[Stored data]
===
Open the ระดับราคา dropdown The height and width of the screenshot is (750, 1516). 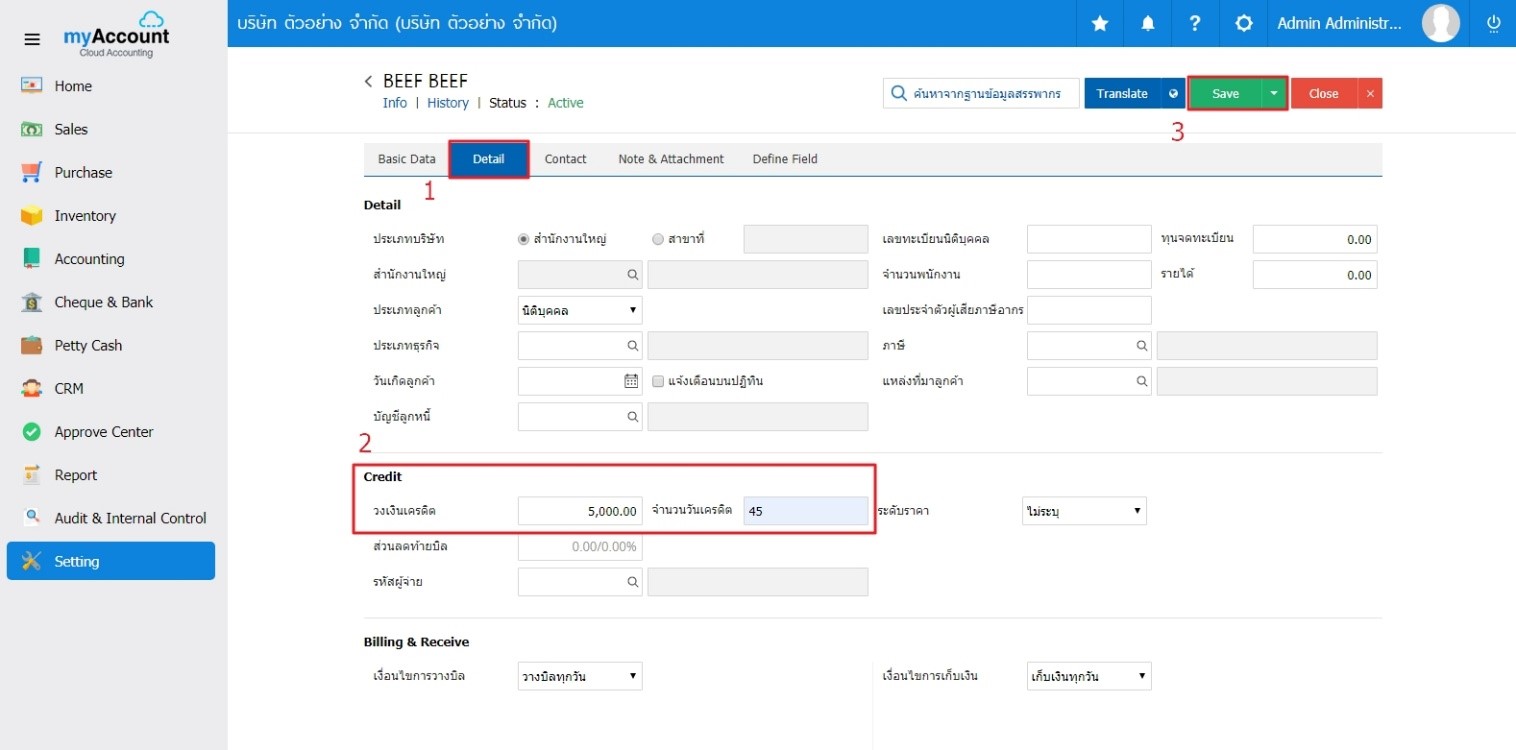click(x=1084, y=511)
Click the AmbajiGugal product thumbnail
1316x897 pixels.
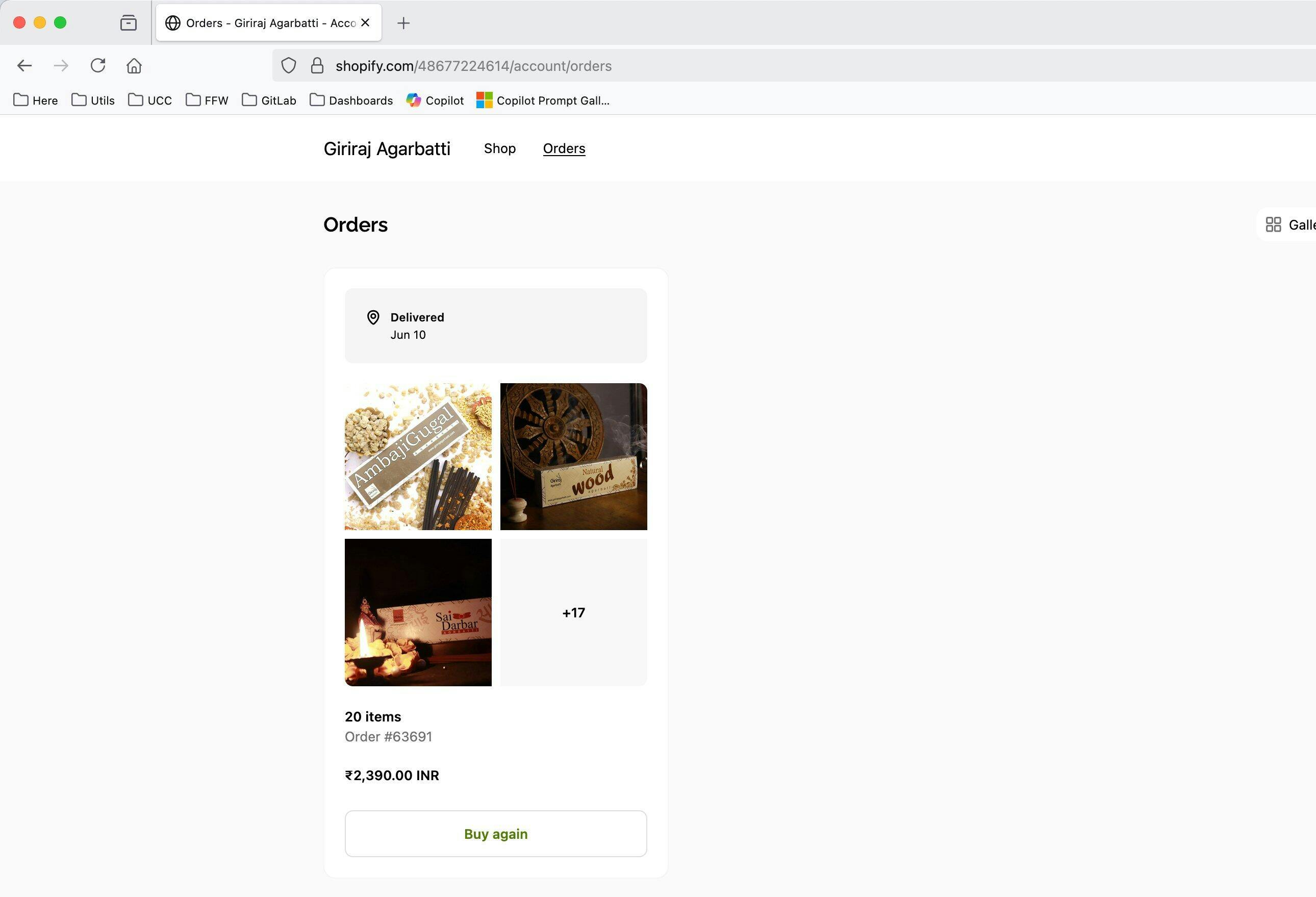click(418, 457)
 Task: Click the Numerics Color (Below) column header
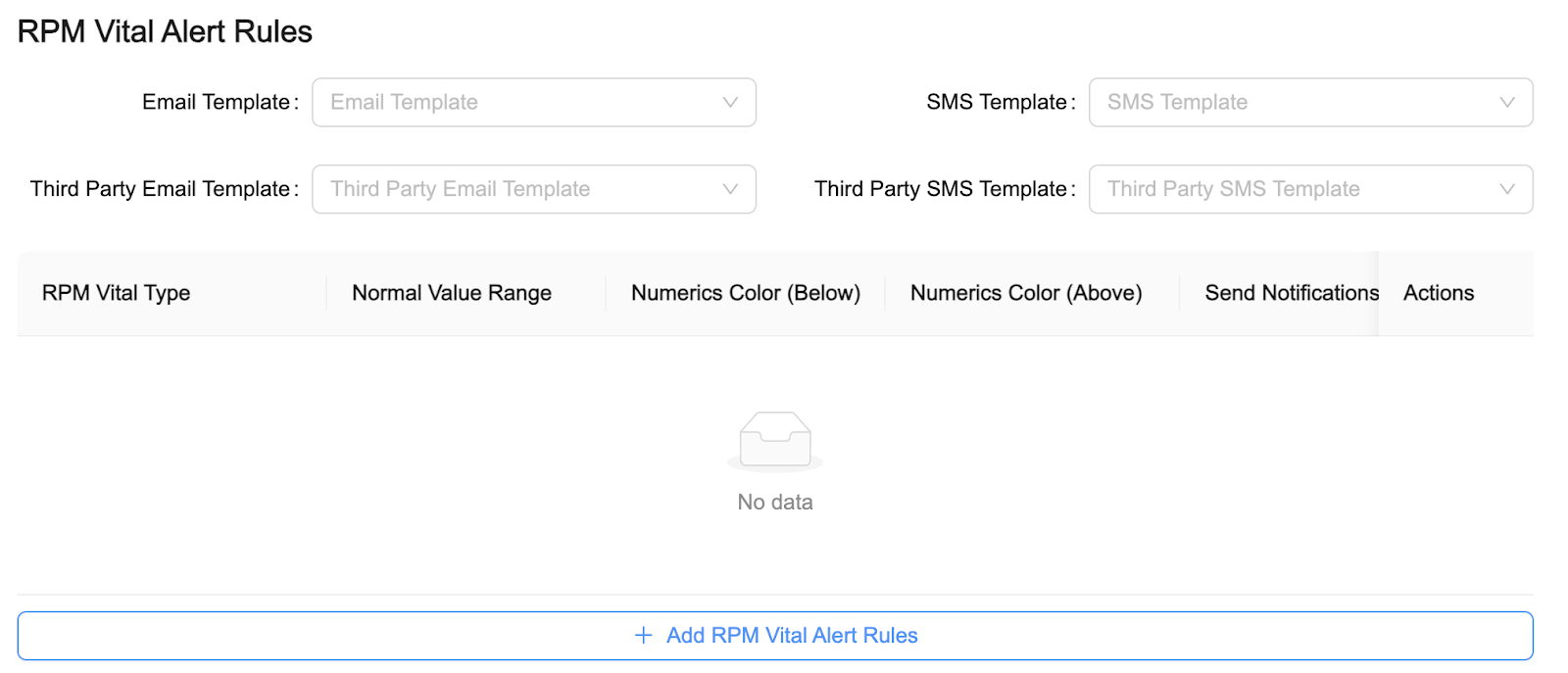[745, 292]
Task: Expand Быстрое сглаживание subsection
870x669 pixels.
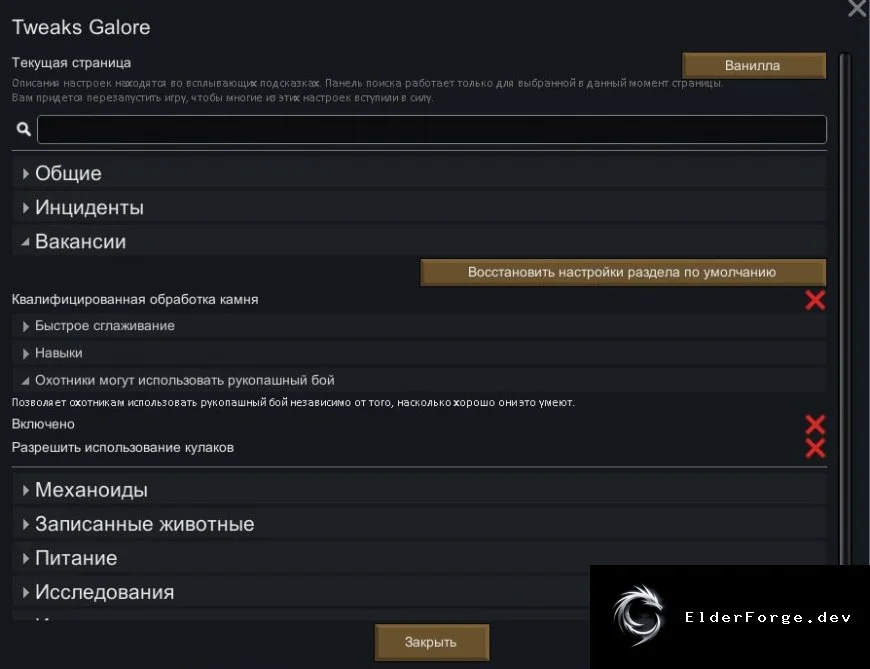Action: point(419,326)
===
_YOUR INSTRUCTIONS_. From the line containing "Task: Click the" down to the last line of the records above, repeat every line exactly and nothing else, dropping any pictures.

_ANSWER SPACE_.
 Task: Click the Numerics Color (Below) column header
[745, 292]
Task: Expand Быстрое сглаживание subsection
870x669 pixels.
Action: point(419,326)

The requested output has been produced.